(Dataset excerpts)
= = = =

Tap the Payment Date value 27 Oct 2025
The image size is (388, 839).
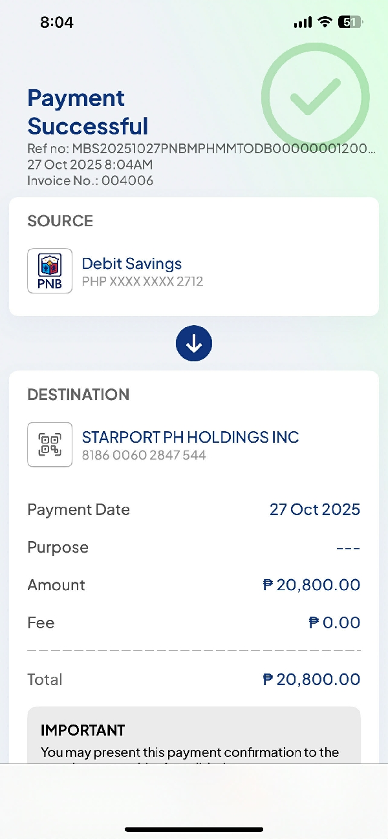pyautogui.click(x=314, y=509)
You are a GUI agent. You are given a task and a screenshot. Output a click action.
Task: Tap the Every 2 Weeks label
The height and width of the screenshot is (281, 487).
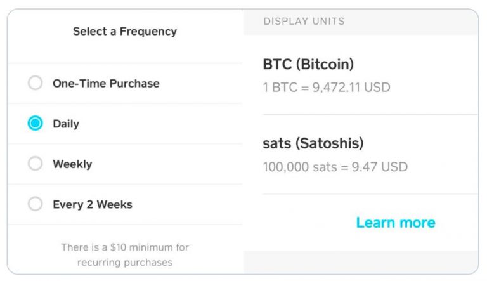(93, 205)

= = = =

= DIRECTIONS FOR THIS TASK =
If a line falls between the first line of the records above and the line containing "Task: Tap the Every 2 Weeks label", inclusive, retype it exactly; leave pictures out.

= RESPONSE FOR THIS EXERCISE =
Tap the Payment Date value 27 Oct 2025
The image size is (388, 839).
pyautogui.click(x=314, y=509)
You are a GUI agent. You are given a task and a screenshot. Output a click action.
Task: Tap the Every 2 Weeks label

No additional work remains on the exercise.